Manny Aulakh

Personal information
- Full name: Maninderjit Singh Aulakh
- Born: 17 November 1991 (age 34) Bathinda, Punjab, India
- Batting: Right-handed
- Bowling: Right-arm fast-medium
- Role: Bowler

International information
- National side: Canada (2012–2013);
- T20I debut (cap 37): 23 March 2012 v Scotland
- Last T20I: 16 March 2013 v Kenya

Career statistics
| Competition | T20I | FC | T20 |
| Matches | 3 | 1 | 8 |
| Runs scored | 0 | 11 | 4 |
| Batting average | – | 11.00 | 4.00 |
| 100s/50s | 0/0 | 0/0 | 0/0 |
| Top score | 0* | 11 | 4 |
| Balls bowled | 54 | 132 | 138 |
| Wickets | 3 | 3 | 7 |
| Bowling average | 27.33 | 31.33 | 22.57 |
| 5 wickets in innings | 0 | 0 | 0 |
| 10 wickets in match | 3 | 0 | 0 |
| Best bowling | 2/40 | 3/94 | 2/8 |
| Catches/stumpings | 1/– | 0/– | 2/– |
- Source: ESPN Crickinfo, 30 April 2020

= Manny Aulakh =

Canadian cricketer (born 1991)

Manny Aulakh (born 17 November 1991) is a Canadian international cricketer of Punjabi origin from India who plays for the Canada national cricket team.

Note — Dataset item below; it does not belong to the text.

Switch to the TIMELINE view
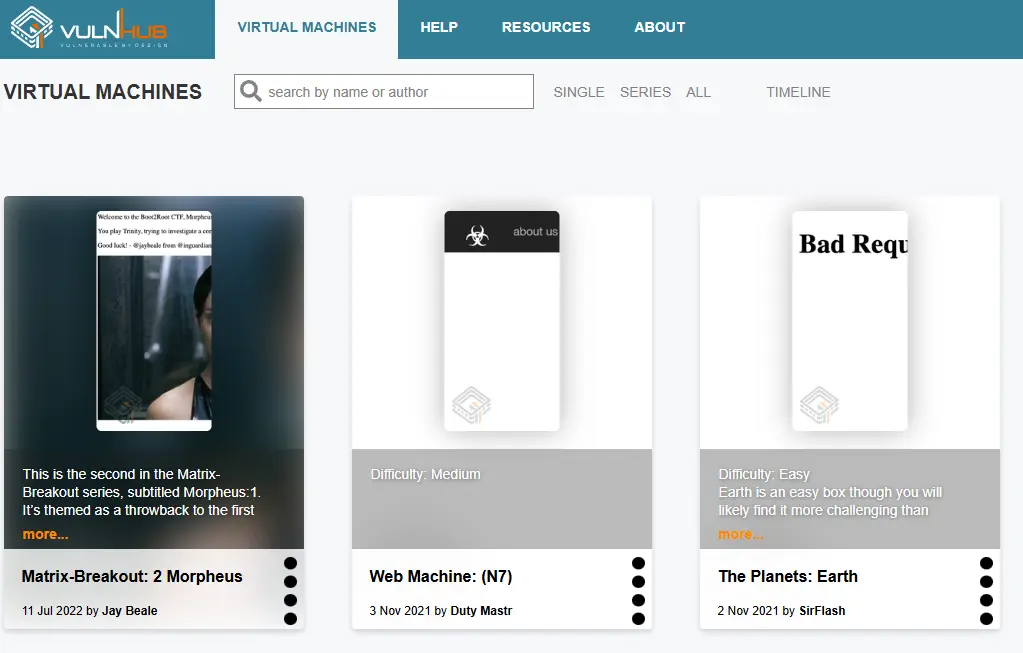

Aulakh is a right-hand batsman and bowls right arm fast-medium.

== Career ==
Aulakh made his first-class cricket debut against the Ireland national cricket team on 13 September 2011. He also played in T20I cricket competitions against the Scotland national cricket team.